Estávamos algumas semanas atrás eu e meu pai assistindo o jornal
local no horário do almoço. Como nunca acontece nada de relevante por aqui - a
não ser, claro, quando mais uma criança preta e periférica é assassinada pela
polícia - as notícias costumam girar em torno de coisas inócuas pra deixar a
população santista feliz e alegre na cidade com - consta, sabe-se lá que
recorte e parâmetros foram usados pra isso - um dos melhores índices de
qualidade de vida do país. ÊÊÊÊÊÊÊ. Chegando ao fim do ano, obviamente, o tema
da vez é Natal.
Chegou o momento de Papais e Mamães Noéis, duendes, renas,
pinheiros e caminhões cafonas de marca de refrigerante começarem a tomar conta
de tudo, e as pessoas se aglomeram em qualquer lugar onde anunciem que vai ter
uma chegada do bom velhinho. Vendo aquelas cenas de absoluto deslumbramento de
gente de todas as idades com o clima de inverno fake, entramos no seguinte
debate: será que uma criança que cresce imersa num ambiente excessivamente
fantasioso vai se tornar um adulto capaz de compreender a realidade de forma
aprofundada, considerando que a chance de ela virar uma pessoa muito alienada é
grande, se o ambiente e a cultura familiar não a levarem a refletir sobre as
coisas que ela vivencia? Adiantando minha conclusão, digo que depende, porém
explico.

• **Dados apresentados**:
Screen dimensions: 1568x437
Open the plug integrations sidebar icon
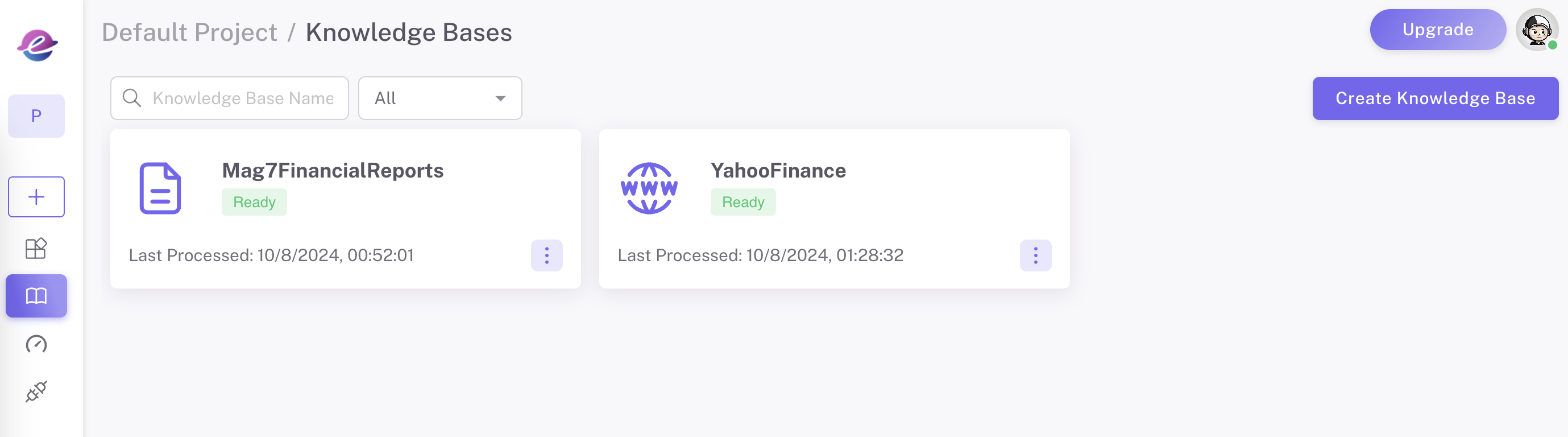[x=36, y=391]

• **O que fazer**:
- a) Transcreva literalmente o trecho do texto sobre o Natal que começa em "Estávamos algumas semanas" e termina em "vez é Natal.".
- b) Retome a escrita do texto sobre o Natal logo após a última frase apresentada.

• **Problemas resolvidos**:
- a)
Estávamos algumas semanas atrás eu e meu pai assistindo o jornal
local no horário do almoço. Como nunca acontece nada de relevante por aqui - a
não ser, claro, quando mais uma criança preta e periférica é assassinada pela
polícia - as notícias costumam girar em torno de coisas inócuas pra deixar a
população santista feliz e alegre na cidade com - consta, sabe-se lá que
recorte e parâmetros foram usados pra isso - um dos melhores índices de
qualidade de vida do país. ÊÊÊÊÊÊÊ. Chegando ao fim do ano, obviamente, o tema
da vez é Natal.

- b)
Recentemente vi a participação do Guilherme Terreri, professor e
produtor de conteúdo que dá vida à drag queen Rita Von Hunty, falando em um
podcast sobre cinema como a indústria cultural ocidental criou um fenômeno
psicológico assustador, em que as pessoas não conseguem pensar o futuro do
mundo que não seja um em que, inexoravelmente, sejamos jogados num apocalipse
absoluto, pensamento elaborado de forma mais complexa pelo teórico britânico
Mark Fisher, em seu livro “Realismo Capitalista”, condensado no questionamento
“é mais fácil imaginar o fim do mundo que o fim do capitalismo?”.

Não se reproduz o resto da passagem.